Manchester bee symbol: how it became an emblem of hope after the Manchester Arena Bombing
The Manchester worker bee has become synonymous with the city’s dignified response to the Manchester Arena attacks of 2017
The worker bee, which has been a symbol of Manchester since the Industrial Revolution, was widely shared on social media in the wake of the atrocity which killed 22 and injured dozens more.
The bee quickly became a symbol of the city’s unity against hate and terrorism.
Use as response to terrorist attack
Prior to the attack the bee was already an ever-present symbol of the city, featuring on the city’s bins. The bee also feature on the logo of Manchester brewers Boddingtons.
Following the attack it built on its meaning.
In the moments after the attack a city initially stricken by fear, came together offering help to those who had been in attendance at the Ariana Grande concert at the Manchester Arena where the attack occurred. Taxi drivers offered free journeys to those fleeing the scene, while nearby hotels opened their doors to fleeing victims.
This spirit of togetherness and resilience was already synonymous with the worker bee, and grieving Mancunians looked to the symbolism as a source of comfort.
City tattoo parlours came together offering free tattoos of the symbol in return for a donation to charities supporting victims – just one of the unique ways that the city responded to the attacks.
The bee was also a source of inspiration for graffiti artists in the wake of the attack and featured prominently on banners at vigils.

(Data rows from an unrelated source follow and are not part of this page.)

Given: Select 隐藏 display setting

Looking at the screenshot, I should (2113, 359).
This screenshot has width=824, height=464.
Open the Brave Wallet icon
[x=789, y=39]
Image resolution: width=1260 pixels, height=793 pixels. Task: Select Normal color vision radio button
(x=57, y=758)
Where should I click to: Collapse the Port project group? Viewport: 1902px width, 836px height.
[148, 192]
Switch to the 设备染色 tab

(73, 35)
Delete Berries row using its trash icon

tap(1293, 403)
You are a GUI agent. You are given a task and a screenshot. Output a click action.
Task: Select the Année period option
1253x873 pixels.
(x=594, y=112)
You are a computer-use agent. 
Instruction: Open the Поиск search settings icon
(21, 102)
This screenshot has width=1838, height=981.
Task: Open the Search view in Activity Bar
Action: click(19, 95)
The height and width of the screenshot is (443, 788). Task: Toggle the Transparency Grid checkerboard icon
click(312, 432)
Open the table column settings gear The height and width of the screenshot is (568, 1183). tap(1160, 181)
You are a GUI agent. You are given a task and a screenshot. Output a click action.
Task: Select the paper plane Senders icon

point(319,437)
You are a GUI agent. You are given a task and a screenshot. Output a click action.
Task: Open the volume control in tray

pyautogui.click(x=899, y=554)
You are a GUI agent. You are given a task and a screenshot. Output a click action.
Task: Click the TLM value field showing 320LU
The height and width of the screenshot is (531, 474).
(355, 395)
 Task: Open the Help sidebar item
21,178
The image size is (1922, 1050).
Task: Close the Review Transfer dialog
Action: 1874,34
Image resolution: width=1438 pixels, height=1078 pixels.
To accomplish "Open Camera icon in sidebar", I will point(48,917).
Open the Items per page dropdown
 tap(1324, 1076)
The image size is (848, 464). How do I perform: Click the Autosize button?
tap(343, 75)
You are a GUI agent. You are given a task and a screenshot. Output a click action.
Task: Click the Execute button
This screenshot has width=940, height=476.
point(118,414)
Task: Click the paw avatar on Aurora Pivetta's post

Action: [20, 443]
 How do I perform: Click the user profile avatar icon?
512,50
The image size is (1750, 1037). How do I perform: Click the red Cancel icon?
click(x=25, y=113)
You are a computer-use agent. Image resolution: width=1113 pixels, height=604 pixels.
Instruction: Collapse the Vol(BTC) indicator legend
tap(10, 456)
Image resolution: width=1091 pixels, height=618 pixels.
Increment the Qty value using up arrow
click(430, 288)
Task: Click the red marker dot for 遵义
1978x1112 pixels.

Tweeting in the wake of the attack Manchester resident James Cairnes wrote: "Cooperative, resilient, and communitarian. Togetherness is our greatest strength."
Why is the bee a symbol of Manchester?
The worker bee has been a symbol of the city since at least 1842 when it was incorporated into Manchester City Council's coat of arms.
It was used to represent the city's resilience and work ethic forged during the Industrial Revolution when its mills and factories were likened to hives.
The University of Manchester, which has three on its crest, says the bee "represents the city’s innovative and enterprising past".
Since then it has been used on landmarks around the city, as well as on the Royal Navy destroyer HMS Manchester and the Boddington's brewery.